The documents suggest Capital Groups has funds registered in the Cayman Islands, which were invested in a Bermuda-registered South American agriculture company called El Tejar. Both Bermuda and the Cayman Islands are offshore jurisdictions and known for their zero rates of tax.
A government press officer has vehemently denied Mr. May is involved in any investment decisions at Capital Group.
"Mr. May is involved in the development of Capital Group's retirement solutions. He is not an investor but consults with other Capital associates on retirement products and solutions for clients," he told Sputnik.
The spokesman insisted neither the Prime Minister or her husband have any direct offshore investments, while their financial dealings are handled by a "blind trust" which is a well-established arrangement of all premiers.
Capital Group has yet to comment on the leaked documents and has failed, so far, to respond to a request from Sputnik.
Questions to Answer
The Labor party has now called for the matter to be urgently investigated, insisting Mr. May, 60, has "serious questions to answer" about his firm's use of tax havens.
"There are some serious questions for Philip May to answer about his firm's use of tax havens, whether he had any knowledge of it and if he thinks this is an acceptable way to do business," said Jon Trickett, Labor's shadow minister for the cabinet office.

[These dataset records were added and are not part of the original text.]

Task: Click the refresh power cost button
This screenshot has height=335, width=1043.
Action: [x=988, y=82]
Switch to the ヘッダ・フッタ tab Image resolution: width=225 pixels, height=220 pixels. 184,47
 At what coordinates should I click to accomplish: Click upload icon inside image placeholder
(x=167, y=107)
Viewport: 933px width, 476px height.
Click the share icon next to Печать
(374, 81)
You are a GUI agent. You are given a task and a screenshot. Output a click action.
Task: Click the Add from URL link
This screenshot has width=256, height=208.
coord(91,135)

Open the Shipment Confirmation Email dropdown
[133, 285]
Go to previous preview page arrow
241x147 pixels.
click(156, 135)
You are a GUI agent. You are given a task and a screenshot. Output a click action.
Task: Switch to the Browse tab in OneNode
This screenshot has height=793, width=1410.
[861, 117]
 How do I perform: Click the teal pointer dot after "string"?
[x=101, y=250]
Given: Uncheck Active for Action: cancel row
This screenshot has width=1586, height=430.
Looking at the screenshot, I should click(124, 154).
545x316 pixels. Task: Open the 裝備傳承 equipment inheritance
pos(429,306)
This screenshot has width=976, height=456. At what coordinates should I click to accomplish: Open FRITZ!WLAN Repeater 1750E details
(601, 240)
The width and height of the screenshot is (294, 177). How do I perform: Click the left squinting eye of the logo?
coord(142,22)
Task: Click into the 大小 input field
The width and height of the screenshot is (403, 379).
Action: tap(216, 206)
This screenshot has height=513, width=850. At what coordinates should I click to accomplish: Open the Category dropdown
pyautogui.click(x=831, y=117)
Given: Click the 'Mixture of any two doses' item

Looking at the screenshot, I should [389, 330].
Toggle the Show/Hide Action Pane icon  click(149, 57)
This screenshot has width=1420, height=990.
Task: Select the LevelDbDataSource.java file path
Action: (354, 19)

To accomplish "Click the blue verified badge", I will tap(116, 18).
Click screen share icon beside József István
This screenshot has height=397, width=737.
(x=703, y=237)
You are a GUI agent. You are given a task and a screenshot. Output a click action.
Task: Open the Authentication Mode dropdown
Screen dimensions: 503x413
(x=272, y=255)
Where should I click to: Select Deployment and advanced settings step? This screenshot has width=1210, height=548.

"Labor has previously asked Theresa May what her government plans to do to clamp down on the tax havens where money is squirreled away to avoid paying taxes for public services in this country. When it comes to paying tax, there is one rule for the super-rich and another for the rest of us and, in refusing to act, the prime minister appears to condone this," Mr. Trickett is quoted as saying.
The latest leaked emails are part of the cache of documents stolen from Appleby last year and, later exposed by the International Consortium of Journalists. The documents, which detail the complex financial arrangements used by some of the world's richest individuals, have been nicknamed the 'Paradise Papers.'
The use of offshore tax havens to register companies and make investments has come under increased criticism by politicians and activists. There are, however, many legal means by which companies and individuals can structure their finances via offshore jurisdictions to avoid tax, without any wrongdoing.
John McDonnell, the shadow chancellor, called on the British monarch to release her financial information after her private estate was shown to be connected to offshore tax havens. The Queen's private estate, the Duchy of Lancaster, invested millions of dollars in offshore companies, according to earlier leaked data.